West then said something that was lost beneath the crowd's noisy
consternation and pointed out that the Qur'an, while devoid of explicit
anti-Americanism, does advocate the killing of infidels. Which is true.
The Muslim supplicant tried to have a debate on the subject, but the
assembled Floridians wouldn't let him talk. They barely let Allen West talk. The congressman draws an excitable crowd.
West, unlike his supplicant, bulldozed right through the noise, doing
his usual parlor trick of naming dates of alleged Muslim attacks upon
peaceable, Christian Europeans. (We've debunked that trick here,
but apparently to no good end.) When his supplicant finally found an
opening in the surrounding roar and mentioned that West has
"attacked Islam" (where he was going with that line of thought is
anyone's guess, cuz he didn't get to finish), West said: "You attacked us!"
Some very ugly thinking was reflected in that line. West's Muslim
supplicant was Nezar Hamze -- an American, just the same as West, and a full-time activist
for the betterment of American-Islamic relations. But in West's line, he
was excluded from "us" -- he was outside, other, Muslim -- and, most
ominously, responsible for the attacks of 9/11, along with all of his
coreligionists. West then told Hamze to
"put the microphone down and go home" -- even though Hamze is a
Floridian, even though Hamze had not disrupted the gathering, and even
though
West has been elected to represent Hamze's interests in
Washington. This is no way to treat a constituent in a democracy.
Being challenged during a public speaking engagement is no fun, and
perhaps one can sympathize with West's plight in that moment. I'd like
West better if he'd been more gentlemanly, if he had quieted the crowd
and given a fellow citizen his chance to speak. (This is a far manlier
way to deal with a critic; alas, West was not fired from the military
for an overabundance of bravery.) When you regularly vilify someone's
entire ethnic heritage, that's perhaps the least you owe him.

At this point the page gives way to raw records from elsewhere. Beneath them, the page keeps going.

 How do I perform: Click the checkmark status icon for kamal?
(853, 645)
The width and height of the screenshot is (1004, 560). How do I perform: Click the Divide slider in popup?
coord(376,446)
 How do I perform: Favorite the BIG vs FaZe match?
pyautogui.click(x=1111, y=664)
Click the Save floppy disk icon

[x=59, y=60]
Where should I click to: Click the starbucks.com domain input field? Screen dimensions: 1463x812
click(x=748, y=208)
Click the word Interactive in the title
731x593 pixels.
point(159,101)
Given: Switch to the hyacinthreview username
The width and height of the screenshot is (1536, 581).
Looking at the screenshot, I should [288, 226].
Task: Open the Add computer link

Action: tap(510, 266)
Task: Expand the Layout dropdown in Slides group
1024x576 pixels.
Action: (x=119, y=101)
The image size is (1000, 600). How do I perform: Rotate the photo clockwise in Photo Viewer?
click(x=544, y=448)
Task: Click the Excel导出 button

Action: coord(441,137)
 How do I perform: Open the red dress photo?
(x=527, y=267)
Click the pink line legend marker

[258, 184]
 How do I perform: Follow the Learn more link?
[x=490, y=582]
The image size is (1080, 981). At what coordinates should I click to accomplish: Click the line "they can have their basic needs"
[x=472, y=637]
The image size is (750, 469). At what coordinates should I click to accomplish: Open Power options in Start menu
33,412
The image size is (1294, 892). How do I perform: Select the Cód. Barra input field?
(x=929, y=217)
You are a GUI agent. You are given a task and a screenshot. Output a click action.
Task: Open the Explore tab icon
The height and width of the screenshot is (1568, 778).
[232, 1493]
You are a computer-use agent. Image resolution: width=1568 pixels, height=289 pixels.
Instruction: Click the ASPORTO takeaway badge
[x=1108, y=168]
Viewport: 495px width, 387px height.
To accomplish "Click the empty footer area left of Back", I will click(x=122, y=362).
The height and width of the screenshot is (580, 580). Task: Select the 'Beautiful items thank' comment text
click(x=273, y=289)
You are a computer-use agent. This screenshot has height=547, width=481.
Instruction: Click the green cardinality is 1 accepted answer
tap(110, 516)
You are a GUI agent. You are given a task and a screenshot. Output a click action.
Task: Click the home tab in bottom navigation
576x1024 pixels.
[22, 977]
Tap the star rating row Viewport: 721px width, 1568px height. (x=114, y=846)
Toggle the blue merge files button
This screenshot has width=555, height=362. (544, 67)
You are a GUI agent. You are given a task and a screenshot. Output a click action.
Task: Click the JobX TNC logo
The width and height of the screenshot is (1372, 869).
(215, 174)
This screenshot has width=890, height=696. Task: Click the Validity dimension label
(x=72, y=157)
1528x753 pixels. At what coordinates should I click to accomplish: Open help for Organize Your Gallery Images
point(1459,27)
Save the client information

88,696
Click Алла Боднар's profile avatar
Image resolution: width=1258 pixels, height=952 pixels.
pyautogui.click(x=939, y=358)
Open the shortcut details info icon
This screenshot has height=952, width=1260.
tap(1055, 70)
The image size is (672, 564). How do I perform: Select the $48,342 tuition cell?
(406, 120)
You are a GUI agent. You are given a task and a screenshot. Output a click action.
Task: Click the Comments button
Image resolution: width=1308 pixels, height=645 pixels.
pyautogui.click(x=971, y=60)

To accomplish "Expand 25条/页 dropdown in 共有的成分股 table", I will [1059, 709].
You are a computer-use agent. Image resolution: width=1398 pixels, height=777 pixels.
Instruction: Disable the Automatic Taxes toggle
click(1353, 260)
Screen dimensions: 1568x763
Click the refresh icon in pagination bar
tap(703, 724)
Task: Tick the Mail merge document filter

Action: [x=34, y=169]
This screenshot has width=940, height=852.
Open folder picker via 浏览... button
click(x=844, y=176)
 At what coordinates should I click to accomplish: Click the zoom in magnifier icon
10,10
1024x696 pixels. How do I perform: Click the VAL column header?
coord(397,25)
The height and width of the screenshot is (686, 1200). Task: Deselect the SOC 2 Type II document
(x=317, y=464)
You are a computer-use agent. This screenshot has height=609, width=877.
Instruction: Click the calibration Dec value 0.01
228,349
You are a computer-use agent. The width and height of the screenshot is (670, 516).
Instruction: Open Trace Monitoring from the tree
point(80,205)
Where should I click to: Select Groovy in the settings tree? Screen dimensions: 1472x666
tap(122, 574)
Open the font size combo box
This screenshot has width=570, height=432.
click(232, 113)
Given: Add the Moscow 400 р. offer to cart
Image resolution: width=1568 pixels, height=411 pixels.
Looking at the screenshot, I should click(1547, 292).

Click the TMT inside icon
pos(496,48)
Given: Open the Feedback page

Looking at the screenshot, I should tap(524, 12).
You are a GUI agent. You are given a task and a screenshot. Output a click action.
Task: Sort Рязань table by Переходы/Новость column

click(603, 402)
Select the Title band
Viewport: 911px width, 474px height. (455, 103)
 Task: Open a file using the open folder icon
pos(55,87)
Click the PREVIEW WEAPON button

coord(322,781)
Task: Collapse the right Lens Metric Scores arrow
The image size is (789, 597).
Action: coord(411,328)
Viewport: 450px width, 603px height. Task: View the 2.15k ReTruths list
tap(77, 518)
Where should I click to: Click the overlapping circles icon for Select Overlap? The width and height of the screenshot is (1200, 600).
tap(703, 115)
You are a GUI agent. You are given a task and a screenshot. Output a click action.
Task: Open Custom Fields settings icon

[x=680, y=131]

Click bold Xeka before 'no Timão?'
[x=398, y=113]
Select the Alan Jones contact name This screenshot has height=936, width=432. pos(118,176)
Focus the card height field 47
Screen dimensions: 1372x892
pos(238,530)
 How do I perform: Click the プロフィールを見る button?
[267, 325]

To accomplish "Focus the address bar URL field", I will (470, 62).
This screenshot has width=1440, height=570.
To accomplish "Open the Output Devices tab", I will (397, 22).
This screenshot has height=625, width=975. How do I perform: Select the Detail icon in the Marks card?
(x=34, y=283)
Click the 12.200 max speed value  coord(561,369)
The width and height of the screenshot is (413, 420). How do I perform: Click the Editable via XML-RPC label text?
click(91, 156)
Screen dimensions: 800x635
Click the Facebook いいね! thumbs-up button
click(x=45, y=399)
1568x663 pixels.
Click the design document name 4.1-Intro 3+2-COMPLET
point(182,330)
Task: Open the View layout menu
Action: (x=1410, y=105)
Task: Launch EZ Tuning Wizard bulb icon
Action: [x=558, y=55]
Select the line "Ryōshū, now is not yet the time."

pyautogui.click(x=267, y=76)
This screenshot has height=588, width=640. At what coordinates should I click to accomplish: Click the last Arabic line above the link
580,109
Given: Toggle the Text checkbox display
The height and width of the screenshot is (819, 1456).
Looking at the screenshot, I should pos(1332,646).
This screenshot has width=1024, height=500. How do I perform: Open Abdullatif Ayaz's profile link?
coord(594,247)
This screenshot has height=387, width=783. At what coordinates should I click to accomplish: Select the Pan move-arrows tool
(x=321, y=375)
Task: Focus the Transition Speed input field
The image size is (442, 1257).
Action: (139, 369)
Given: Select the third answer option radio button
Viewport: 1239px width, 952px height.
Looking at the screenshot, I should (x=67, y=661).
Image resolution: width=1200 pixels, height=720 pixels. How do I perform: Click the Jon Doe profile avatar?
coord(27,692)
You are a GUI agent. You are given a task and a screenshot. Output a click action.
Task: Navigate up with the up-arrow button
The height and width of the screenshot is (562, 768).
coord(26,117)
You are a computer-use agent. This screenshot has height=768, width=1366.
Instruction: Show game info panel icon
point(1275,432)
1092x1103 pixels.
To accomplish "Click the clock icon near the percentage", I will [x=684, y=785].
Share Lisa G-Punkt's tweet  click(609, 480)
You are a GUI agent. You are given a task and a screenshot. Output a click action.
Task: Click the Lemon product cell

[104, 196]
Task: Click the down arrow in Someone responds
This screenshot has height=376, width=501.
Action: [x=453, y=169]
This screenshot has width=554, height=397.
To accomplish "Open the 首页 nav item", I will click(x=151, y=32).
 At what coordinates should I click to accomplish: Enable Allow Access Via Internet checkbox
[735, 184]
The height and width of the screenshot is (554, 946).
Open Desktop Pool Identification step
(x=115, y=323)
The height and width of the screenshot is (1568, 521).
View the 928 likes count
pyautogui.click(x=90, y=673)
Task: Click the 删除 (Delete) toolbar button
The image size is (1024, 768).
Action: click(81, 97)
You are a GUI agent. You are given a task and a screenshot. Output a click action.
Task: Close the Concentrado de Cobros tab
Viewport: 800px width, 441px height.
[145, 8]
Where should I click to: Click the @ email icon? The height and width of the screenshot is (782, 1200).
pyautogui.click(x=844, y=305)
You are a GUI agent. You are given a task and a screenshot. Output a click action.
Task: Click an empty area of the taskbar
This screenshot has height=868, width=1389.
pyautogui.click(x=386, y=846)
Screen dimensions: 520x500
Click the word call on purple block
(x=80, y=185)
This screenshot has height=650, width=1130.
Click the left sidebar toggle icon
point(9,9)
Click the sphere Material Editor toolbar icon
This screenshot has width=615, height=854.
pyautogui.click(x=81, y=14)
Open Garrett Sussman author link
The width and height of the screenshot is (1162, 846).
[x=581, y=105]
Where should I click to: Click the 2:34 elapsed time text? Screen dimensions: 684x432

But it's probably best that West did what he did. If we cannot
have politicians free of bias, let us at least have politicians who lay their biases face-up on the table, as Allen West is pleased to do. And despite the ugliness in Pompano last
night, Westwatchers may still find a reason for
tempered optimism about the congressman's future relations with the
Muslim
world. In a letter to constituents this morning, West said he had been
"honored" to hob-nob last week with Qubub Talabani. Of course, Qubub is
the son of Iraqi president Jalal Talabani, and it would have been
impolitic for West to say otherwise. So what? I find it reassuring to think that even the most impassioned bigot isn't above the occasional, tactful hypocrisy.